Atherton's name is raised on high while Tendulkar stays outside

By Charles Randall

1 March 2019

Mike Atherton will be pleased that women's centuries and five-wicket returns in international matches are to be recorded on the honours boards at Lord's, as announced by the MCC.

That means that one-day matches will count retrospectively for men and women when previously only Test matches qualified. That in turn means that Atherton's name will no longer be missing from the wall after being sensationally run out on 99 in the 1993 Ashes series. Other eminent cricketers such as Ricky Ponting and Muttiah Muralitharan are also reprieved by their ODI feats at Lord's, leaving Sachin Tendulkar still missing.

For all Tendulkar's phenomenal career and talent, the Indian maestro never hit an international century at Lord's in any form of cricket. Several relatively obscure batsmen, such as Chris Woakes in 2018, at least managed that - sometimes the only hundred of their careers  - so that Tendulkar's 100 international centuries counted as nothing in this context.

The club cricketers of Richmondshire CC will be able to visit these boards when they play MCC at Lord's on April 24 as a reward for winning the Royal London Club Championship in 2018. It would have perhaps been fitting if the beaten finalists Stanmore had prevailed  because their new chairman Angus Fraser, director of cricket at Middlesex, would have felt very much at home.

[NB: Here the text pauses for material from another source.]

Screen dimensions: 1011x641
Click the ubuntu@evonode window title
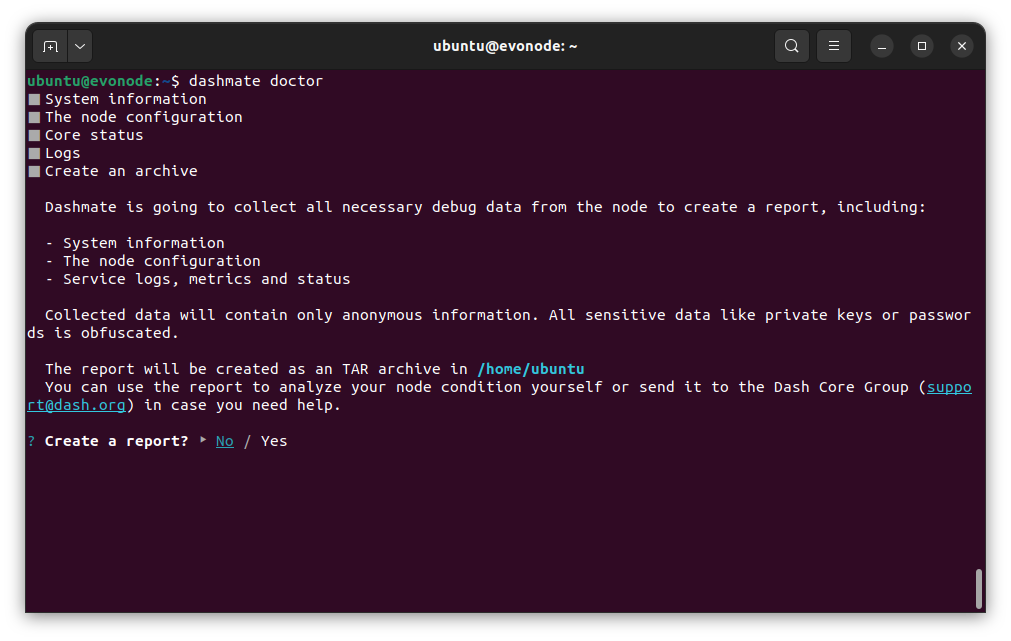505,46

Fraser appears twice on the boards as a bowler, the first time for his 5-104 against India in 1990, a game better known for Graham Gooch's 333, but his five wickets in 1995 set up England's first victory against West Indies at headquarters since 1957.

The victory was memorable for Atherton as captain, though there was no sign of that Lord's century. Two years previously, against Mervyn Hughes and company, he had been cruising towards batting posterity when, on 97, he  clipped a shot to deep midwicket. He seemed certain to make the three runs needed, but Mike Gatting sent him back on the third, causing Atherton to slip, floundering agonisingly close to safety. So none of his 16 Test centuries would be made at Lord's.

As a contrast to Tendulkar, the India seam bowler Ajit Agarkar hit his only Test century at Lord's in 2002. He finished his career with seven consecutive ducks, the first four being first-ballers, but the 'Bombay Duck' at least could claim superiority on the board.

Percy Sherwell is an obscure name, appearing in 1907 after his sole Test century for South Africa.  As wicketkeeper, he played as captain in all his 13 matches, which must be unusual if not unprecedented.

Harry Graham hit 107 at Lord's on debut for Australia in 1893. Known as  'the little dasher' he was regarded as the most exciting fielder and batsman of his day. He hit one more Test century, but touring exhausted him and he had problems earning a living. He died an alcoholic in new Zealand at the age of 40.

Maurice Tate's sole Test century went on the board in 1929 for his 100 not out against South Africa at the age of 34. Though previously a pillar of Sussex's batting for many years, his form had tailed off  by then as he morphed into  the finest of seam-bowlers. Tate only started bowling seam at the age of 27 before forcing his way into Test cricket two years later.

Rob Key's only Test century proved to be his  221 against West Indies in 2004 for the board at Lord's, an honour for Kent and Beckenham CC.  Another sole centurion was leg-spinner David Holford. His 105 not out in 1966 saved the West Indies from a probable defeat in a sixth-wicket stand of 274 with his cousin Gary Sobers. Spectators and players alike would recall the utter frustration for England as the hours passed.

The players with most Test hundreds at Lord's? Michael Vaughan and Graham Gooch hit six each.  Kevin Pietersen and Andrew Strauss made five.